Donate to causes you care about: abortion funds, trans rights orgs, mutual aid networks. Even $5 matters.
If you can’t donate, amplify. Sharing a message spreads awareness—and that has power, too.
Volunteer locally. Help register voters, feed neighbors, teach digital literacy. Change starts on your block.
Show up—at rallies, town halls, forums. Not for the Instagram story, but to listen. To be counted.
Talk to your people. Not to win an argument—but to open a door.
For those of us who are disabled, chronically ill, introverted, or just tapped out— I got you and I see you. There are still ways to resist that don’t drain every last spoon:
Digital advocacy: Share vetted information, uplift marginalized voices, and organize online. Even resharing a resource can help someone feel less alone.
Write: Letters to the editor. Emails to electeds. Public Comments on proposed legislation. Your voice on the page can be just as powerful as feet in the street.
Donate your skills: Are you a designer, writer, researcher, data nerd, or organizer? Many local groups desperately need digital volunteers.
Mutual aid from home: Help coordinate rides, meals, or fundraisers. Drop off groceries or schedule meds refills for folks who need support.

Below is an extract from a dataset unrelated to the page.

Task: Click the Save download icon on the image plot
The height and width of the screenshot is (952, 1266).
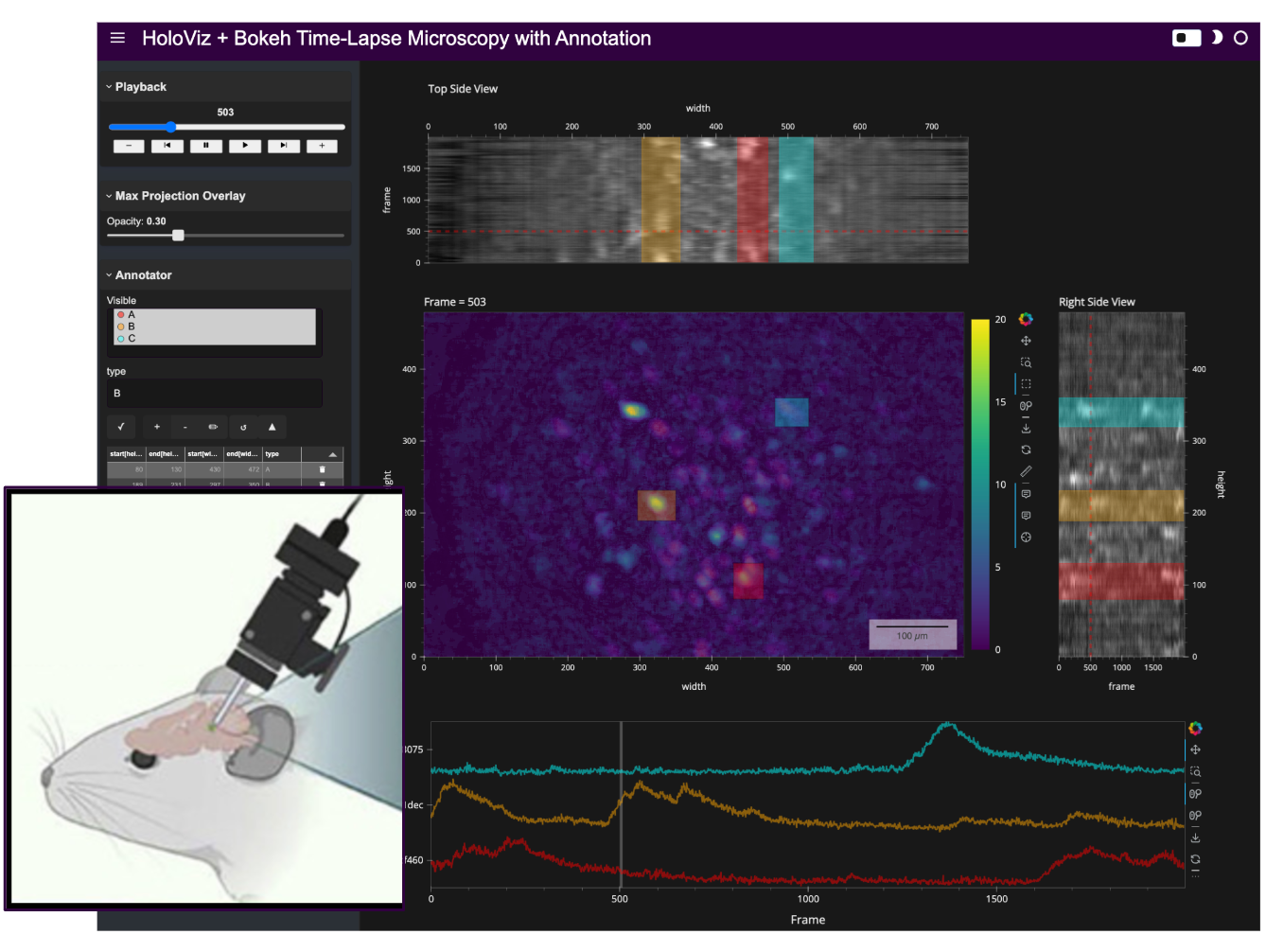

Rest as resistance: Especially if you’re from a marginalized group, prioritizing your well-being is a political act. Burnout serves no one.
You don’t have to do everything. But you can do something. And that something matters. Most importantly: keep fighting when it stops trending. The system wants us distracted. Tired. Obedient. Don’t obey in advance.
Hangovers can be eased with rest, medicine, and time—but the work? The work is the cure, and it needs you. Don’t wait for the nausea to pass—keep pushing, even when it feels like you can’t.